Thursday, 28 November 2013


In Japan there's a term for someone like me: furiitaa. A word formed from the English free and the German arbeiter which translates as freelance worker. According to Ruth Ozeki, a new author for me, this is 'someone who works part-time jobs and has a lot of free time because he doesn't have a proper career or a full-time position at a company.' Written in English, it's spelt freeter, which, as she says, does indeed look like fritter. Is that what I'm doing: frittering my life away? I beg to differ. I create in my leisure and explore new artists and books. I made a difficult choice to balance part-time work with free time because when I don't the world turns a dizzying black. And believe me, sometimes even this can be a fine line. But I make no claims on anybody – not on the state or other individuals – and yet living like this is seen as lesser. I matter less; I'm putting myself first to fritter, because obviously what I do outside my part-time hours is a not-so-guilty pleasure.
A full-time job carries weight, a part-time job does not, even if you complete more in one day than the average full-timer would. What a part-timer gives is never enough. This frustrates me because this is not a choice I undertook lightly; in some ways, it was forced upon me. If I have to live, then I must live differently. Being single, child-free, or a part-timer does not mean I'm here to prop the coupled up when they play happy families, or that I'm care-free. I too have the normal household chores to do and I do them singularly. I made a choice how to live my life to keep my sanity and you made yours too. It's not up to me or to anybody to help you live it responsibly or more easily.
Do not mistake me. This is not a rant, this is about sacrifice, tolerance and empathy. I've sacrificed all the personal goals most people aspire to: going to university, a profession, house, kids, a life partner to grow old with. Why? Because those kind of dreams are not for me, just as people with those dreams sacrifice their other interests. They put all their energies into raising a family or running their own business, whereas I put mine in space and time. I know what kind and how much peace I need to be me.
I consider myself fortunate to know myself as well as I do, just as I'm sure other women value the joys of motherhood. They prize time with their kids, whereas I prize quiet time with my books and papers. Even as I'm writing this, I'm imagining myself as an early feminist in a white shirt, buttoned waistcoat and tailored trousers, with page-boy hair and a cigarette in my mouth, like a heroine in a Sarah Waters novel, except my lips drag from an e-cigarette. My own childhood playground invention, puffing talc from a tin foil tip, while my overgrown limps dangle out of an armchair and my eyes rest on a half-folded paperback. Or I see myself sitting at a desk in wire-rimmed specs, furiously scribbling and scattering notes filled with my scrawl around me. Often, it's only when I look down I see my true attire: loose exercise pants, baggy wrap-around cardy, and Hello Kitty pink socks.
There used to be a time when being a scholar was respected. Men were esteemed and treated like gods, women were bluestockings.

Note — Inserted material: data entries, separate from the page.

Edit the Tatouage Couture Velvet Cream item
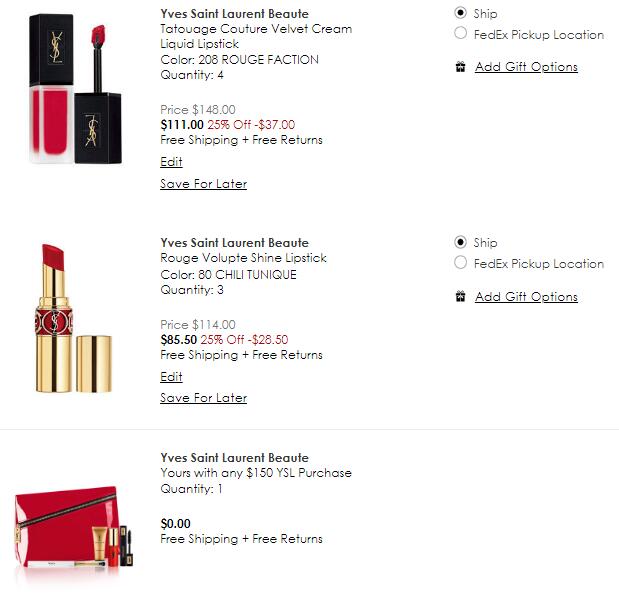point(171,161)
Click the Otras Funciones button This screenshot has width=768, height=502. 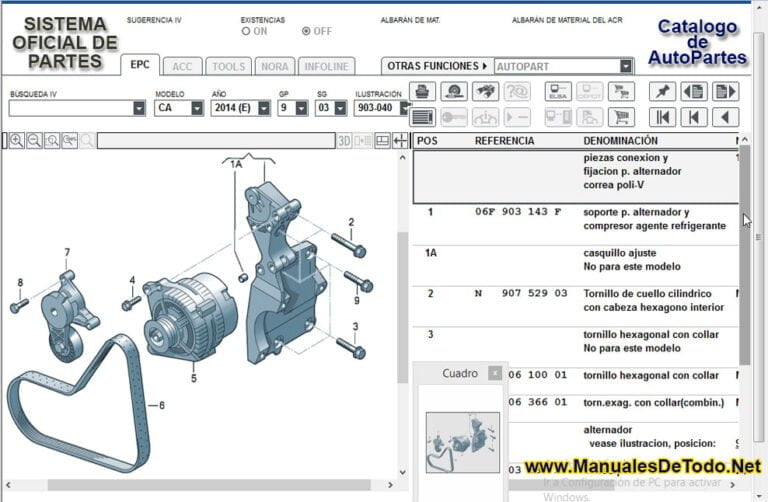coord(437,66)

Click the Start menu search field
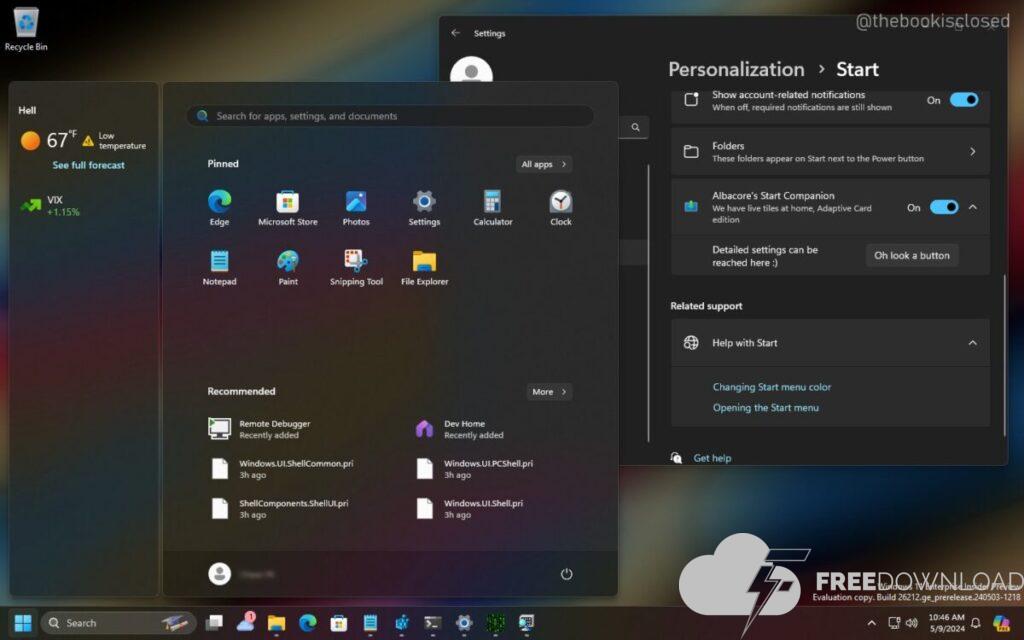click(x=390, y=116)
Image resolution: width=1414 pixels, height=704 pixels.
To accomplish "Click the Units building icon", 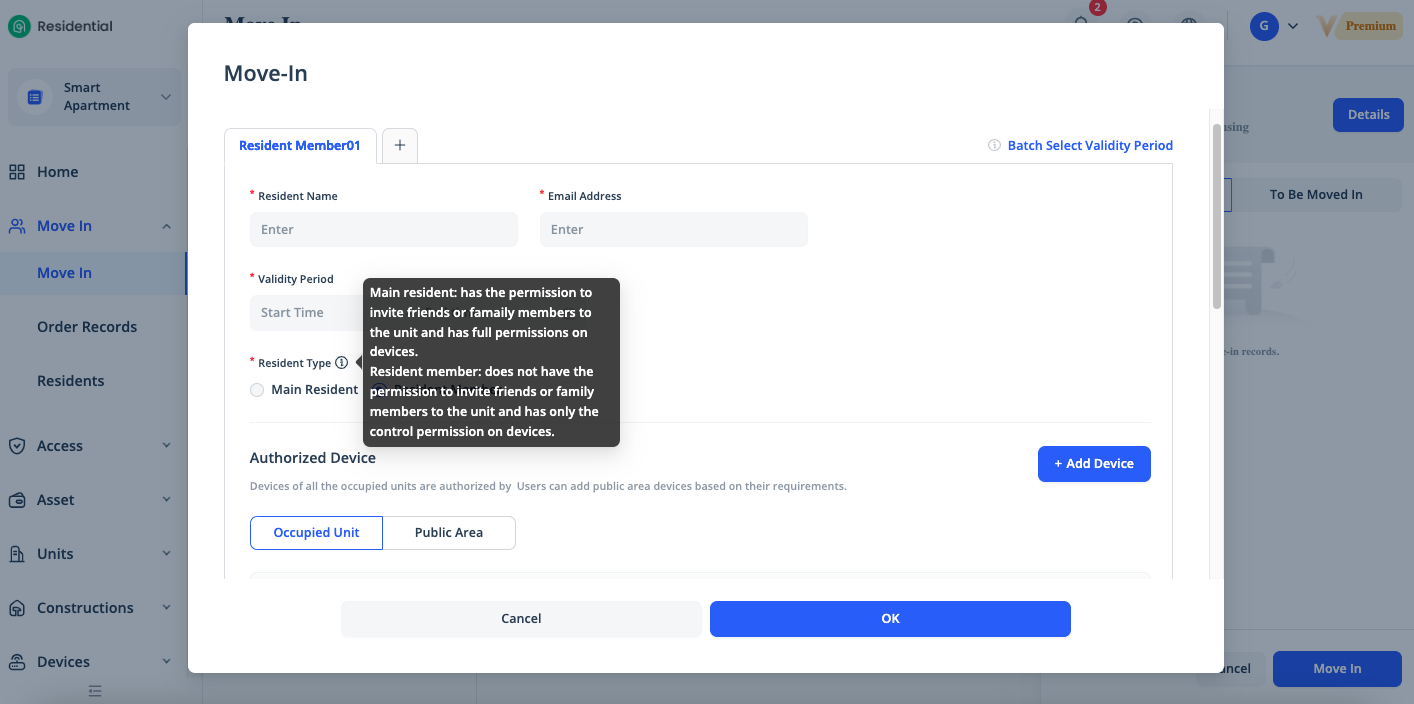I will point(17,554).
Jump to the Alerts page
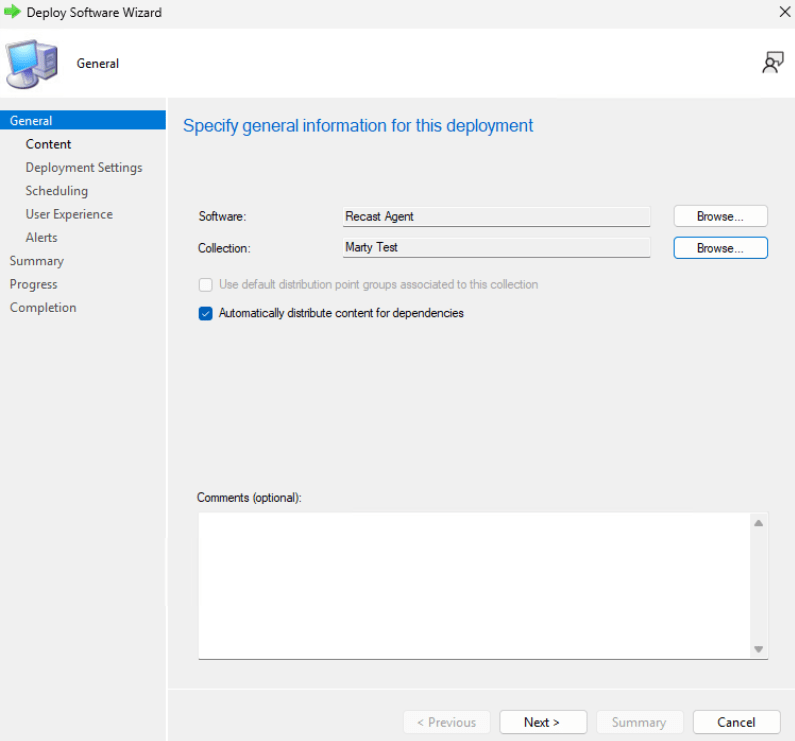 [42, 237]
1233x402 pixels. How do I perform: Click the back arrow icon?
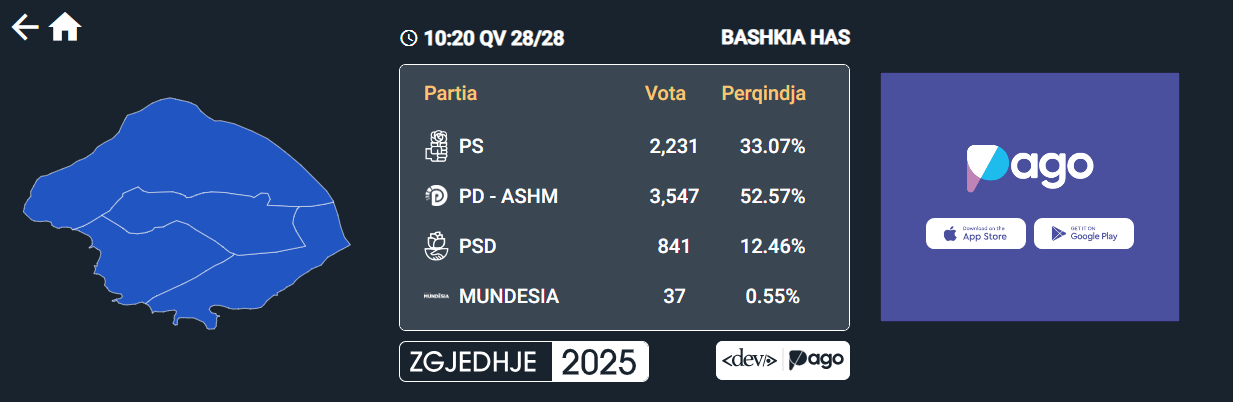click(25, 28)
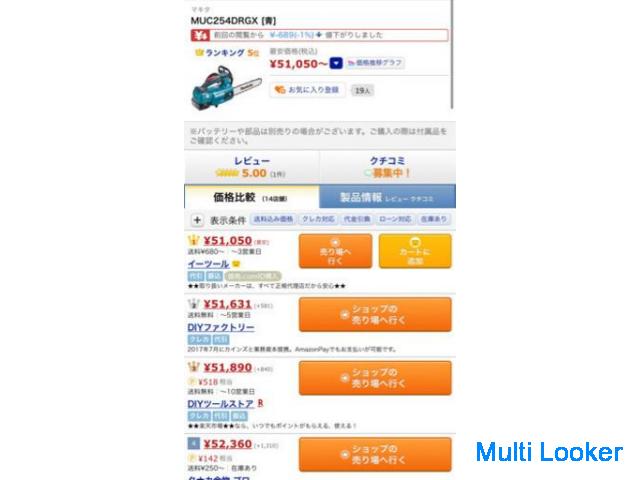This screenshot has width=640, height=480.
Task: Open the クチコミ 募集中 section
Action: click(388, 167)
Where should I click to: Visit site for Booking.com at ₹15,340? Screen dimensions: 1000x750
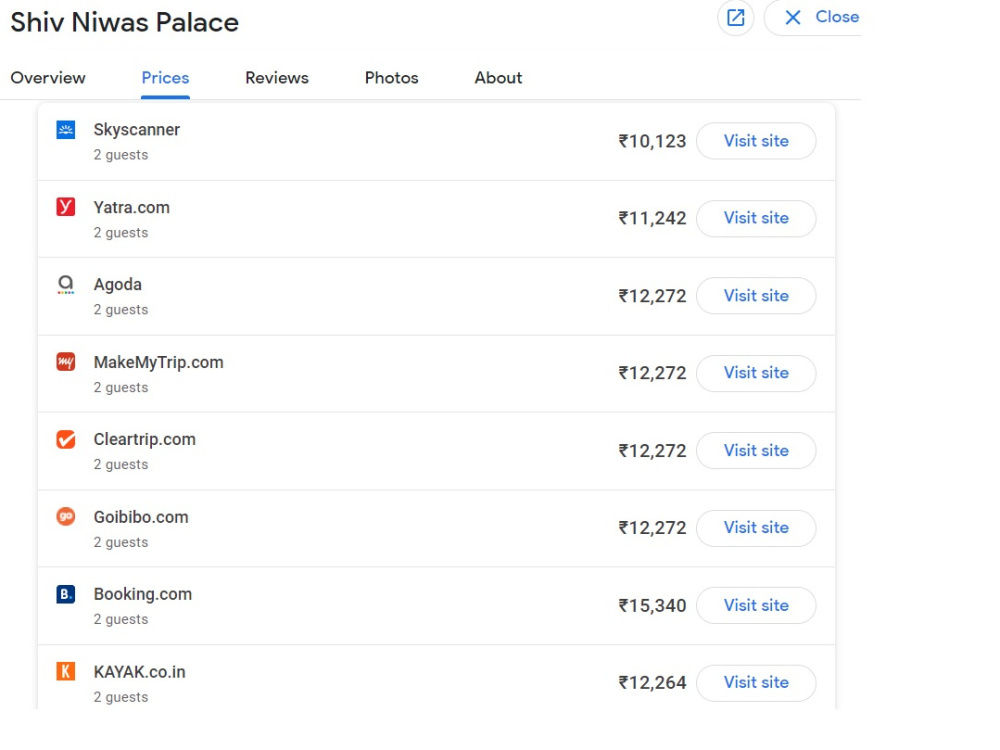pos(756,605)
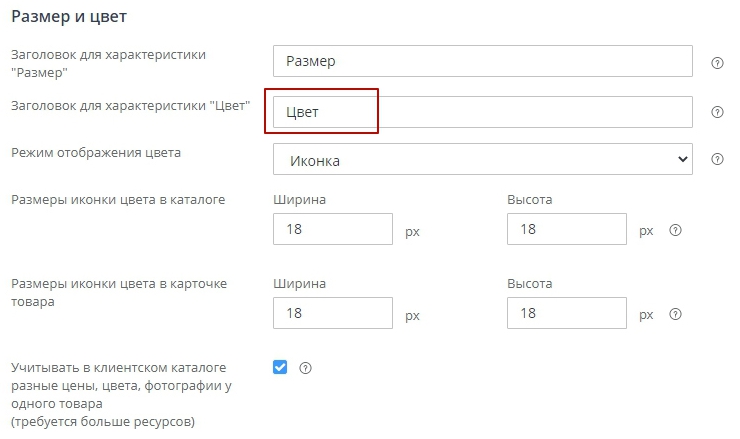
Task: Click the "Размеры иконки цвета в каталоге" label
Action: click(117, 199)
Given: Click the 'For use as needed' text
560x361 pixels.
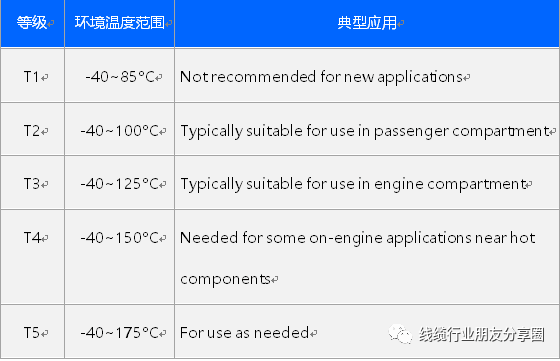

There used to be a time when a grand European tour was a rite of passage. Men travelled largely alone, women had to be chaperoned.
What I'm doing now isn't so different. My life is studying. In my free-time, I learn psychology, philosophy, geography, history, and culture. Time is invested in my own sense of worth, it's never frittered.
Do not judge a freeter because their world is just as rich and does have meaning.